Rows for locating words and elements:
>>>>
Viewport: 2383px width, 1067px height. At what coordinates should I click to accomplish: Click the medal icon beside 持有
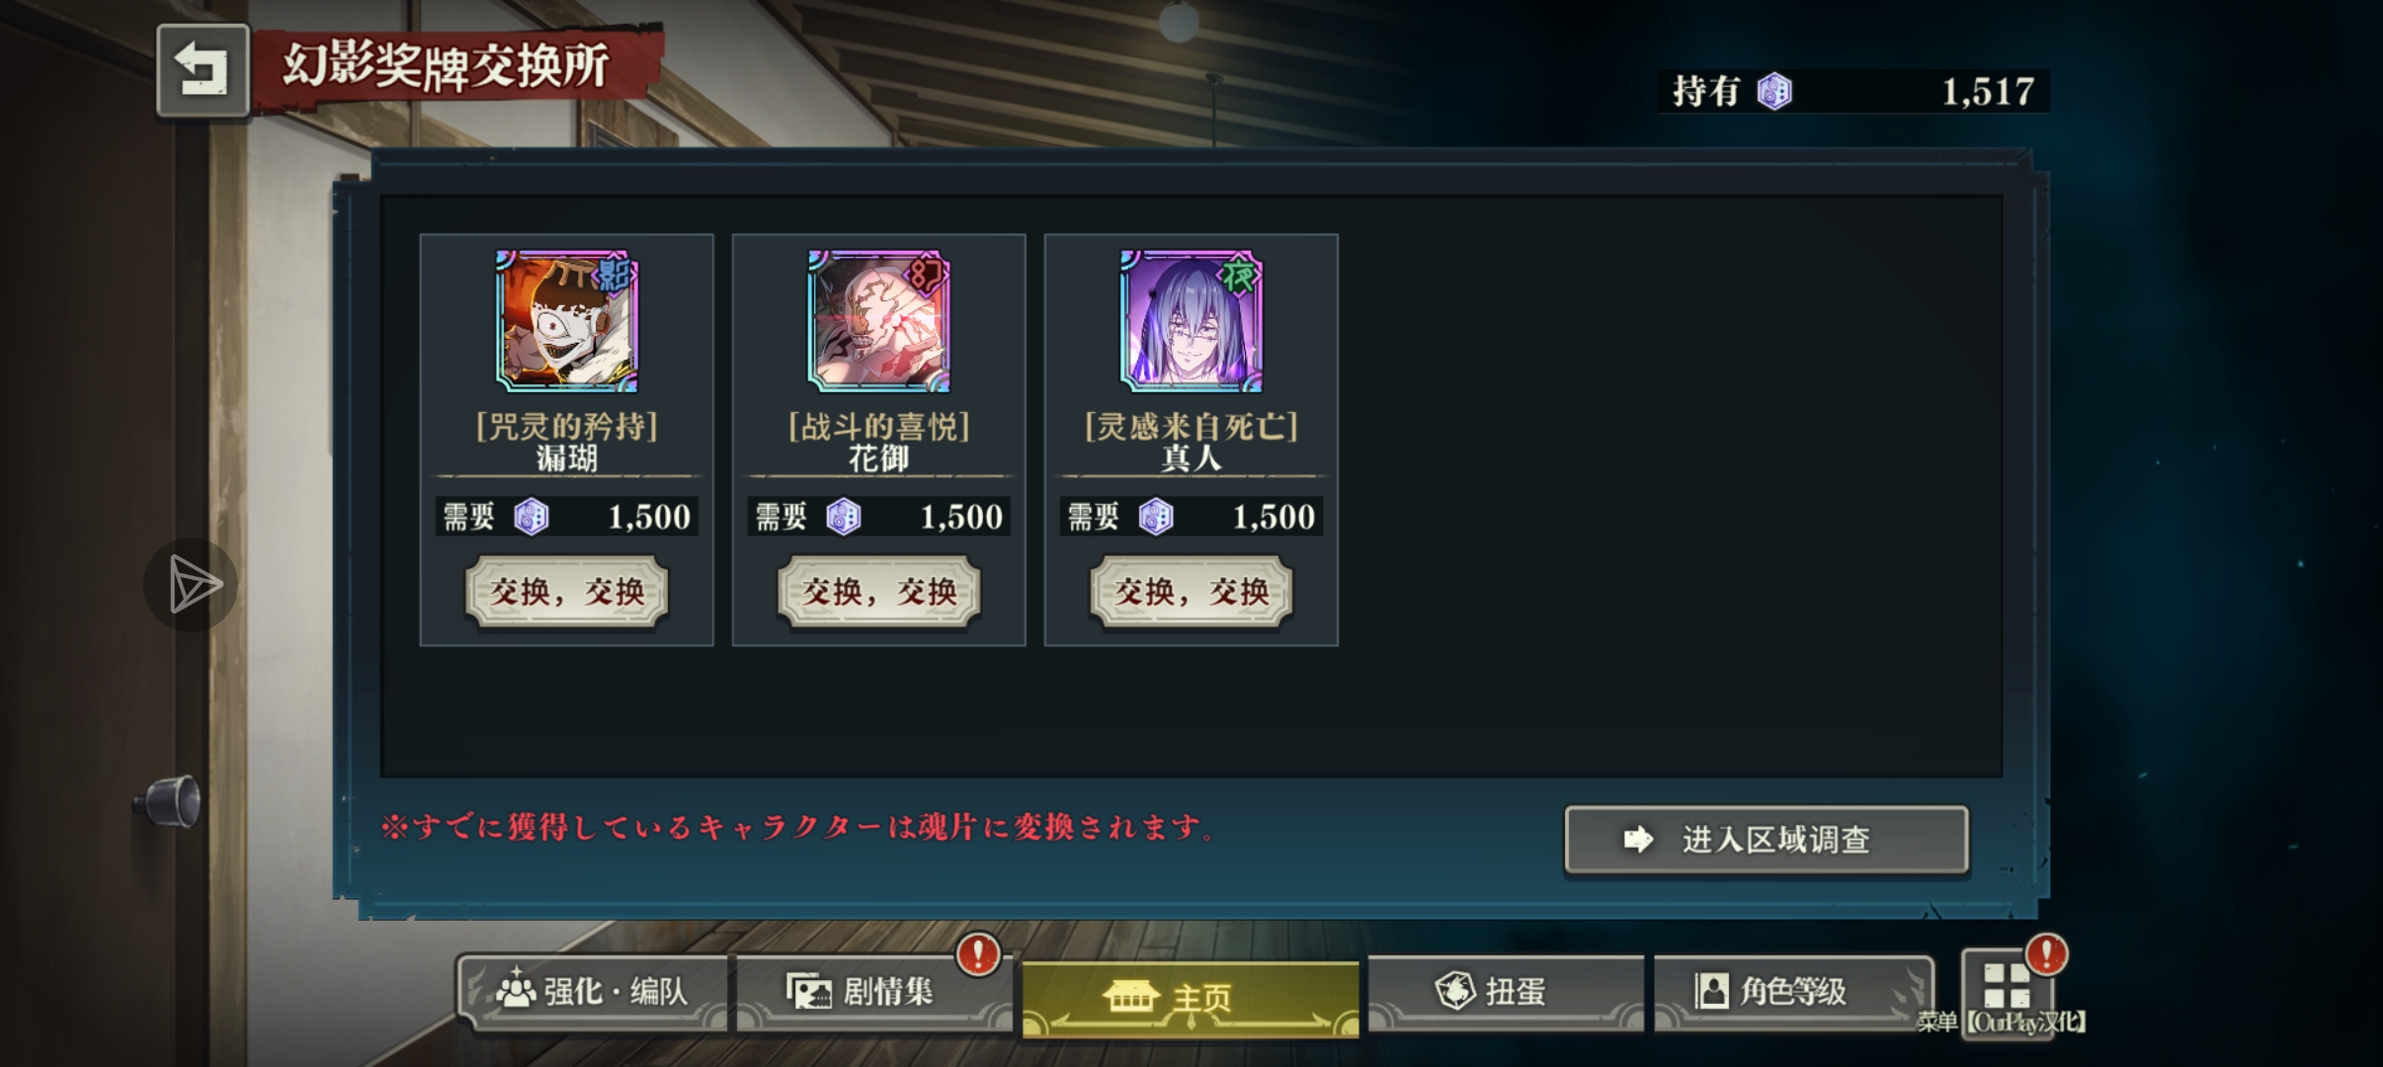(x=1774, y=92)
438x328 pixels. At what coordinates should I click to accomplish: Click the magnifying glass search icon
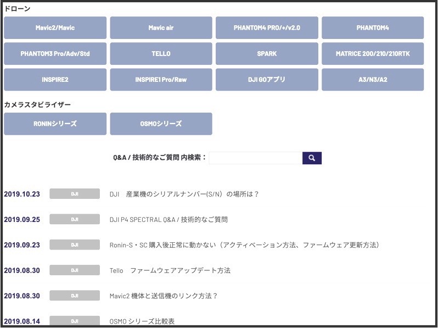(312, 158)
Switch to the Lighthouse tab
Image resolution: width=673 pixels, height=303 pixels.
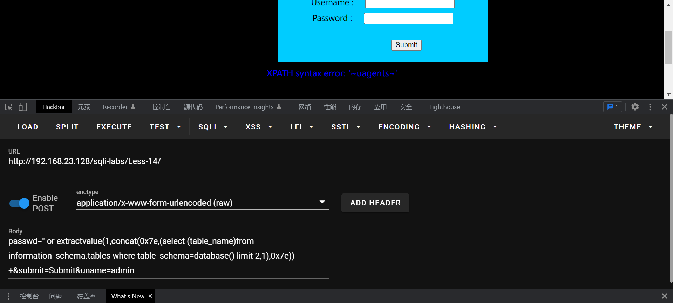point(444,107)
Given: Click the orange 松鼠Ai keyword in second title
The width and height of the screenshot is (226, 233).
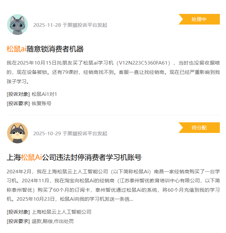Looking at the screenshot, I should coord(31,157).
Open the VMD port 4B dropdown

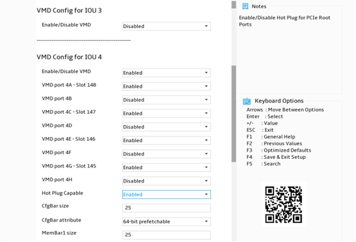[x=166, y=100]
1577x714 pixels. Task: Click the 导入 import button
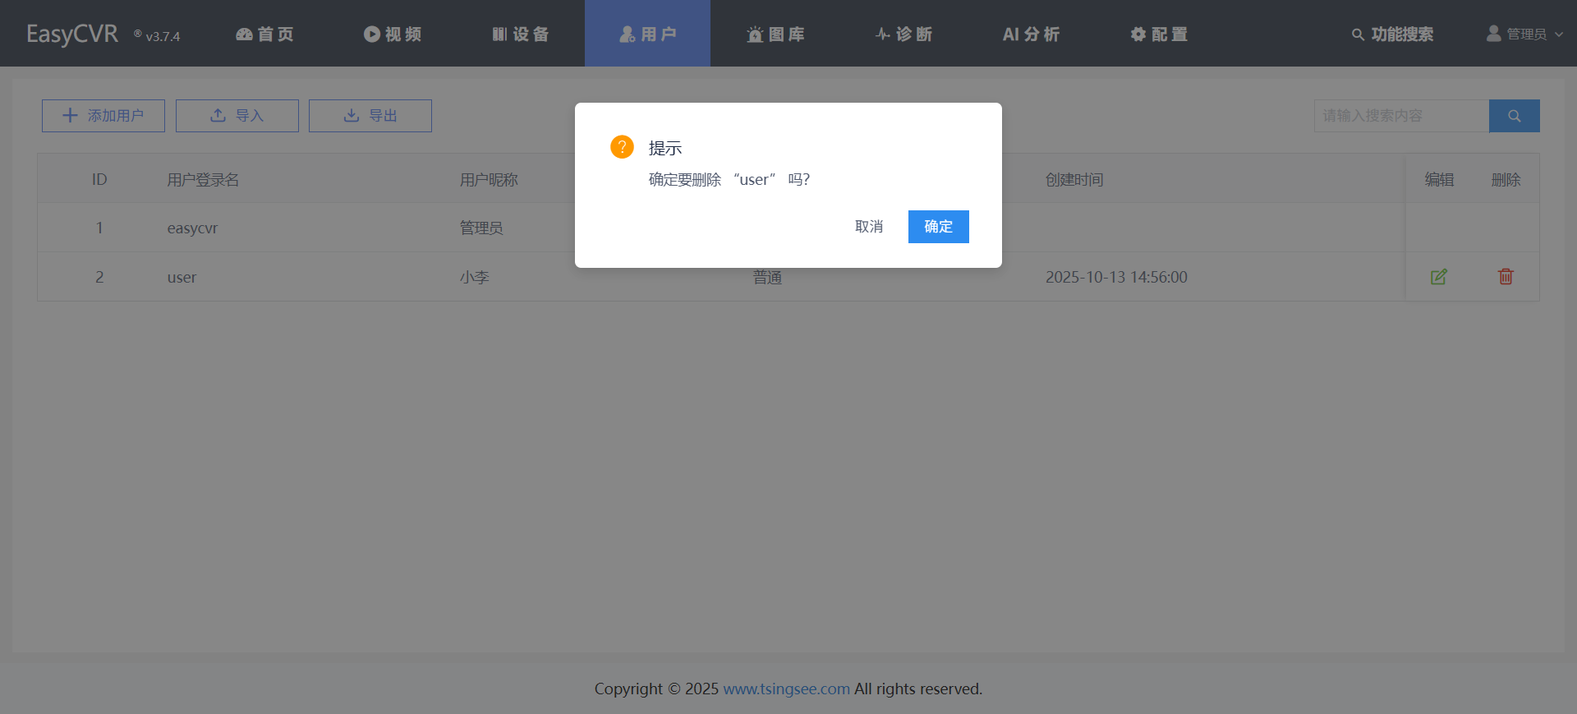(x=237, y=116)
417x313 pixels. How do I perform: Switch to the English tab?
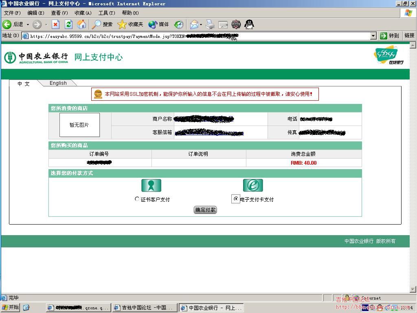pos(58,83)
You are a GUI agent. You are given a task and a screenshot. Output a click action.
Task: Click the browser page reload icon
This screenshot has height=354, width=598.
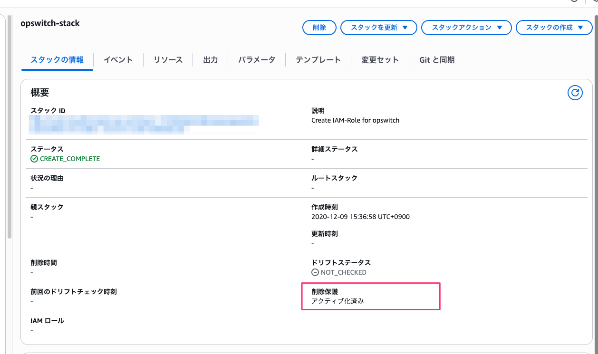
<<<<
Short problem: Copy every row above verbatim, omitting the pictures.

Exercise answer:
Viewport: 2383px width, 1067px height. At what coordinates should I click to accomplish: Click the medal icon beside 持有
(x=1774, y=92)
438x328 pixels. At what coordinates should I click to accomplish: Click the magnifying glass search icon
(312, 158)
Switch to the Lighthouse tab
Image resolution: width=673 pixels, height=303 pixels.
point(444,107)
Given: Click the orange 松鼠Ai keyword in second title
The width and height of the screenshot is (226, 233).
Looking at the screenshot, I should coord(31,157).
Open the VMD port 4B dropdown

[x=166, y=100]
1577x714 pixels. Task: Click the 导入 import button
(x=237, y=116)
417x313 pixels. How do I perform: Switch to the English tab?
pos(58,83)
You are a GUI agent. You are given a task and a screenshot. Output a click action.
Task: Click the browser page reload icon
This screenshot has height=354, width=598.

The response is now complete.